You guys. Tracy talked about the struggle bus, and I'm right there with her. I might be driving the damn thing.
Yesterday afternoon it snowed so much that the county declared a white out. On March 25. I hate the North. I HATE IT. Or the Midwest. Whatever this is. No one says y'all, people think I'm dumb because of my (not even that thick) accent, and the ground is either frozen or muddy all the time.
So we all went crazy yesterday: humans, dogs, horses, the lot of us. Something was scaring Lex to death while I was trying to tack her up, but I couldn't find the dragon and slay it for her because I think, honestly, that it was the snow. Then when I was lunging her, she was trying really hard to calm down but shit kept happening: five horses got loose and were running back and forth past the open door to the indoor, the dogs (I love dogs, but I hate these dogs) were flinging their bodies against the outside of the indoor while chasing the loose horses around, the two geldings in the paddock that wrap around the indoor were galloping around and kicking the wall. It was serious lunacy. I told the two girls on horses waiting for their lesson to start to get off (sometimes the pro hat just has to come back on). I hand-walked Lex in a circle and she calmed down. By the time A caught the horses, she was much more chill. We went back to lunging--I just started over as though nothing had happened-- and she was much better. I debated not riding at all, because by that time there were three other horses in the ring, but I didn't want to be That Person. I'd rather fall off than be That Person.
So, one foot in the stirrup it was. Lex walked around with a lot of tension and kept trying to break into the trot, but otherwise wasn't doing anything bad. I tried everything to calm her down: circles, change of bend, little leg yields, anything that would get her mind off all the scary demons and onto me. None of it worked. She didn't get worse, but she didn't get better. So finally I was like, screw it, let's stand still in the middle of the ring for a minute. About one minute into standing still, she let out this HUGE breath. Her ears flopped out to the side, she licked her lips, she looked for all the world like a school horse.
Dudes. Sometimes it's gliterally the simplest thing that fixes the problem.
We went back to the walk, and she was long and low, chewing on the bit, occasionally noting the other horses but not worrying about them. I was so proud of her. Then A came in to start the lesson and I let Lex stand with her in the middle. She LOVED to watch the other horses work on their diagonal-crossing and circles. She didn't move a foot, but she nodded at them when they went by. It looked encouraging. So freaking adorable.
Today I rode her again, just lightly, because I think we have a lesson tomorrow. She was really, really great. A little bit of trying to break into the trot while walking, but not much. Her trot today was a magic carpet ride. I didn't even ride her long, but she was stretching down into the bridle after just a few minutes. A few laps and circles and changes of direction and we called it good. She was happy and chill and that's all I wanted to see today.

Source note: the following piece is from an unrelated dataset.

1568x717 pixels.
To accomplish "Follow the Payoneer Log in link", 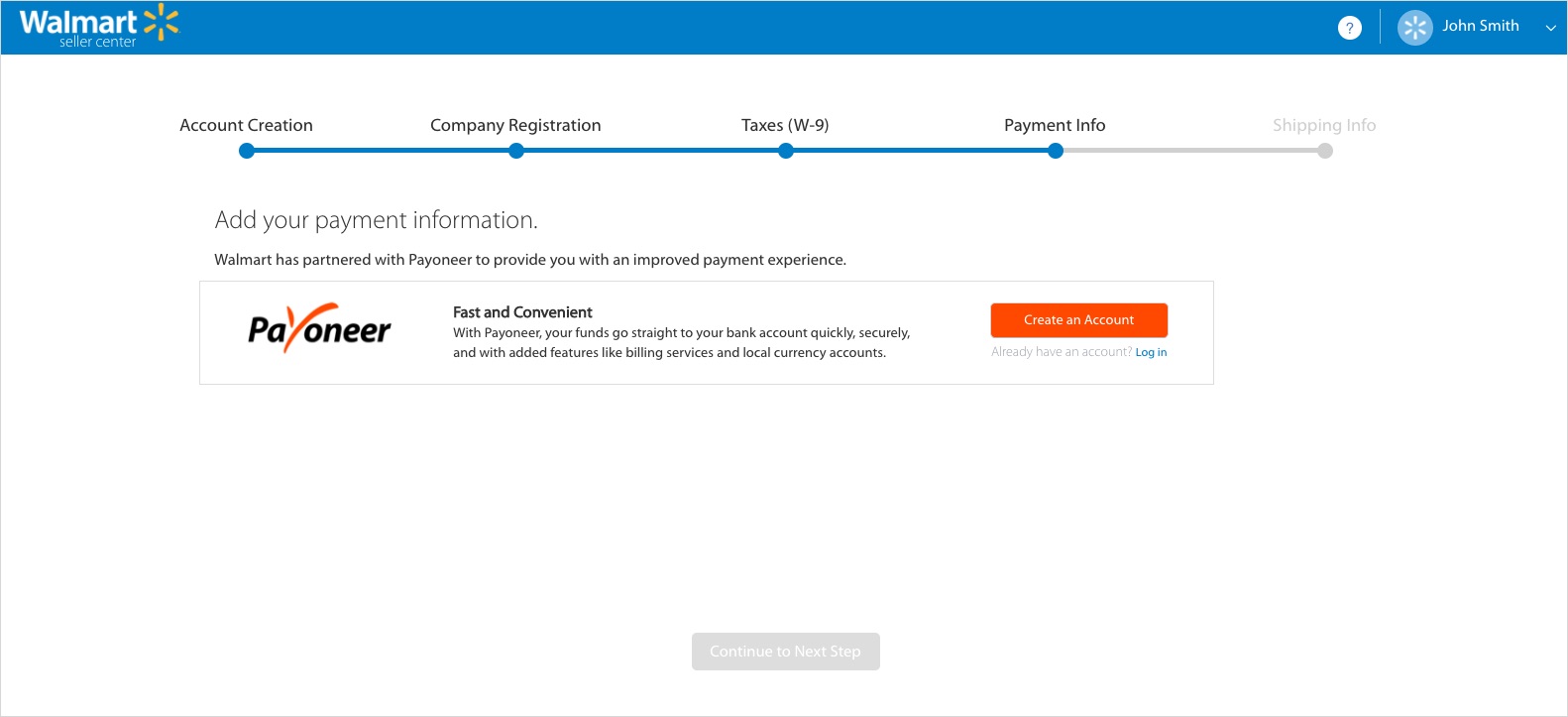I will [1151, 352].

She's going well, but I've been thinking lately about how she's changed in the three places I've had her. The first place I kept her, she was turned out 24/7 in a 40-acre field with a bunch of other horses. She was skinny, and she was really quiet. Until she went lame, anyway. But the quietness was, I think, tiredness. I couldn't manage her there the way I wanted to. So then we went to the next place, where she had a stall and overnight turnout. She looked like a million bucks (but because I put the work into it, not because that place was fabulous. Believe me, it was not fabulous. I've never ridden in such crummy footing in my whole life). She was turned out for 16 out of 24 hours, only coming in her stall to sleep and munch hay during the day. I fed her Seminole Wellness Compete Safe, my all-time favorite horse feed. The hay sucked, but eventually I just went and bought my own.

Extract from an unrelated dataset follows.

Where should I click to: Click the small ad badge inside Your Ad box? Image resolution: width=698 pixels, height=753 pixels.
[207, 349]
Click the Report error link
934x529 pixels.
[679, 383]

Now we're in Ohio. It's fucking freezing. The ground is shot. She gets, oh, six hours of turnout a day, maybe eight. So 1/3-1/2 of what she was getting in Florida. It's windy. The indoor is always noisy because no matter what time of day it is or what the weather is like, for some reason it always sounds like it's sleeting. Something must be falling on the roof or scraping along it. We ride inside, in a small ring, and Lex certainly prefers to be outside. She's on a grain I don't love. I do love the hay, though. The hay is beautiful. Anyway, she's just a much hotter and spookier horse than I had in Florida. She's not being bad, and I still wake up dying to go see her and ride every day. But I'm not sure she's at her happiest. We'll see what happens wherever we end up next.
I keep having to tell myself that we are making progress. No, we haven't moved much as far as the canter goes. No, we're not jumping. But she is a medium-difficult horse on her average days and a pretty tough one on her bad days. She's also the love of my life, so she's worth it. I'm also a walking anxiety attack these days. Maybe it's seasonal affective disorder, but I think a lot of it is the paralyzing uncertainty about what happens next. I don't have a job lined up. How am I going to afford to live and keep Lex happy?
The one thing I know is, I will do whatever it takes to hang onto her and give her the best lifestyle I possibly can. Because even on her pretty-tough days, she's my favorite horse in the world. No matter how bad I feel when I get to the barn, being with her and riding her calms me down. It's better than drugs. And this winter will end.